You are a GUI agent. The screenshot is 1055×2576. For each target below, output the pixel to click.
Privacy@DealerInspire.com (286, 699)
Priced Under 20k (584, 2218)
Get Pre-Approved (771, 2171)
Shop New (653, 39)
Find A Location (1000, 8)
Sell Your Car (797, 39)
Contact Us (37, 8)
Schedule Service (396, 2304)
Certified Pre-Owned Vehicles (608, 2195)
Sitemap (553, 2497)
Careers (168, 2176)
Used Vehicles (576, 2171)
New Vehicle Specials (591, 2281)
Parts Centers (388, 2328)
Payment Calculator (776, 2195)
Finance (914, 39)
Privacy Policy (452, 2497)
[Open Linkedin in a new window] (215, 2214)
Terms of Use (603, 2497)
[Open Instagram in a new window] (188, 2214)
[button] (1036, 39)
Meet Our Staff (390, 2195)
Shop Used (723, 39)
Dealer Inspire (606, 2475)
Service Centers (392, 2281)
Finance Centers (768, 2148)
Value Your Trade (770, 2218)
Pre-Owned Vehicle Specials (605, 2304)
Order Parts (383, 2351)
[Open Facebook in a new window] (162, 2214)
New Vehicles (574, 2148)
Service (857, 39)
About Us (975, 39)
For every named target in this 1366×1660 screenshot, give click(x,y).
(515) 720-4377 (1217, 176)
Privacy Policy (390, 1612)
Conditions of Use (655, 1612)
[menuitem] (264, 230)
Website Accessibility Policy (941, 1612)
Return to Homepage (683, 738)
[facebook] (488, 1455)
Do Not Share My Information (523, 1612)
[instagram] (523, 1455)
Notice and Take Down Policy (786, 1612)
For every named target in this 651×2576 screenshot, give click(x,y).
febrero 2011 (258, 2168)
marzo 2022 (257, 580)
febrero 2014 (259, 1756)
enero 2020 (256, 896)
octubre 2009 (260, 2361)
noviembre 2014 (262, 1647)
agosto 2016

□ □ □ □ □ □ □

> **Assignment**:
Look through the data above and return exactly the lines from the one that contains "Terms of Use (603, 2497)" to the one that contains "Value Your Trade (770, 2218)", inclusive, with nothing else.

> **Result for this exercise**:
Terms of Use (603, 2497)
[Open Instagram in a new window] (188, 2214)
[button] (1036, 39)
Meet Our Staff (390, 2195)
Shop Used (723, 39)
Dealer Inspire (606, 2475)
Service Centers (392, 2281)
Finance Centers (768, 2148)
Value Your Trade (770, 2218)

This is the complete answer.